Today heralds the start of a new era in data governance - the Permitted. It commences with the publication of much-heralded proposals for changes to the European Data Protection Directive which will fundamentally alter the way we collect, process and manage data. A shift in the balance of power will occur in which the regulator becomes a crucial third party in the data relationship which used to be about just the business and the consumer.
Back in the Permissive era (1985 to 2002), we had it all our own way. Companies collected any information they liked and pushed messages out at the consumer when they liked. There was an opt-out, of course. Except that it did not apply to the Electoral Register so anybody who said they did not want their data to be used for marketing purposes when they traded with a business would simply get targeted as a cold prospect using ER. Nice.

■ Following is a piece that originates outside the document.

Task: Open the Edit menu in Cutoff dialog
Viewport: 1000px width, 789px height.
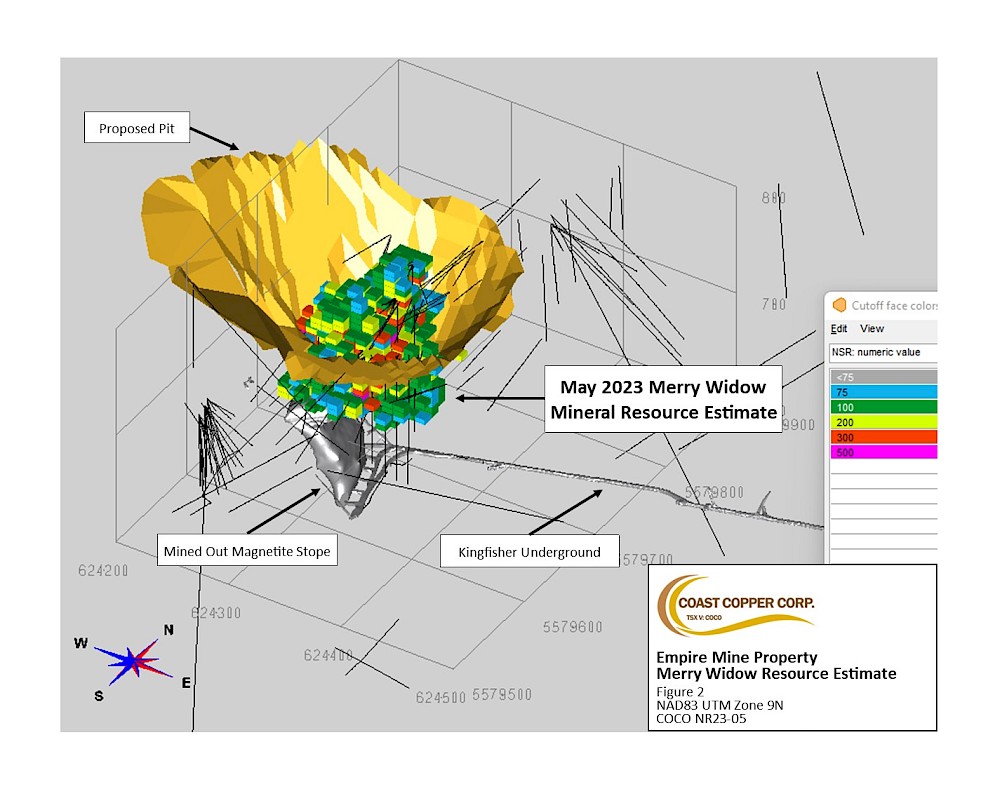Action: coord(839,329)
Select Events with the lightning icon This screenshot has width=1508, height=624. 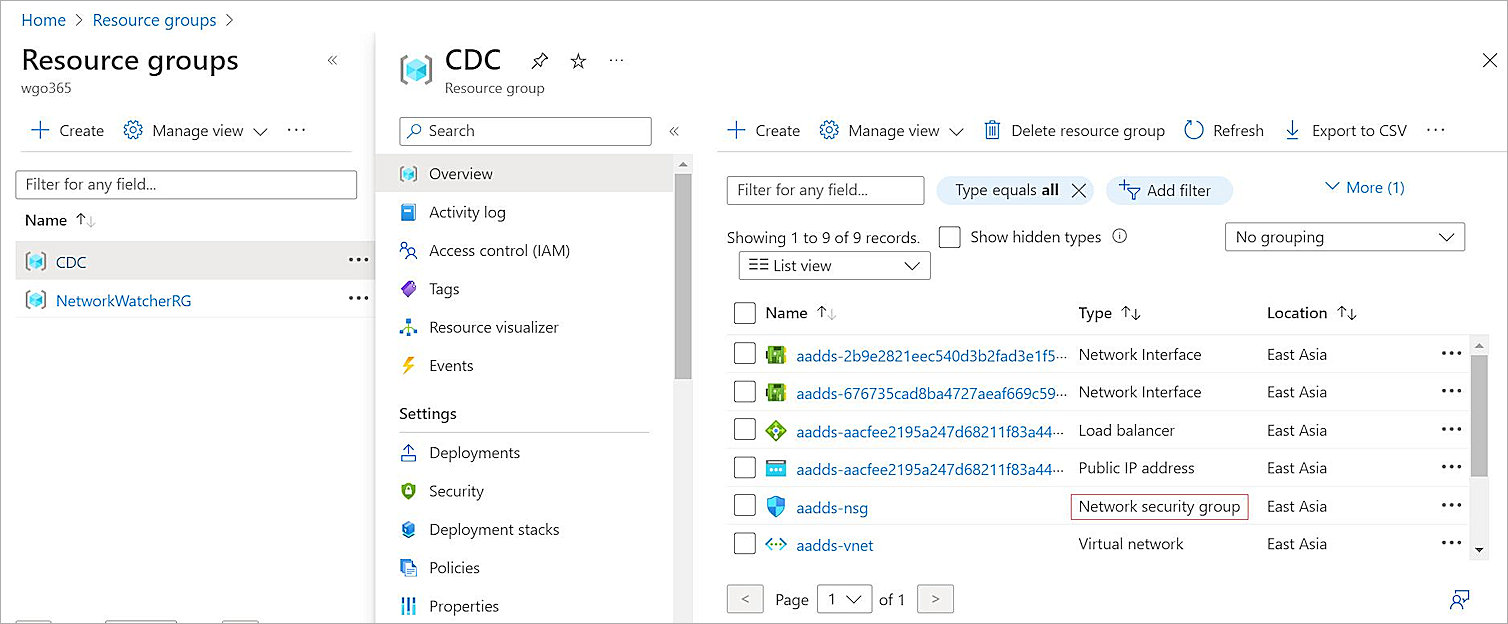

This morphed into the Permission era (2002 to 2012) with the introduction of an opt-out to ER and the arrival of PECR, putting phone and email onto an opt-in footing. Didn't apply to search and clickstream data, so organisations carried on their permissive ways. It's just that they did it in the back room under the guise of data mining and analytics, only breaking cover to apply what they had found as behavioral targeting.
Problem is that Commissioner Reding learned about this when the disastrous Phorm experiment with online advertising across BT's ISP base hit her desk as the telecoms commissioner back in 2007. Without that, there would have been no new ePrivacy or "cookies" law last year. And certainly not the same proposals as she has table today.
Permitted means regulation plus permission. It says the individual has the right to be forgotten and to deal with a single data protection authority across the whole EU. It means getting explicit consent for every use of that person's data. Yes, I know.
Can we transform our data management practices to meet this new, higher level of data governance (assuming the proposals pass the parliamentary scrutiny they will now face)? In the same way that it is possible to be fully compliant with all applicable legislation, just by doing nothing, then the answer is yes. Meeting these new demands while staying in business - and thriving - looks like being more of a challenge.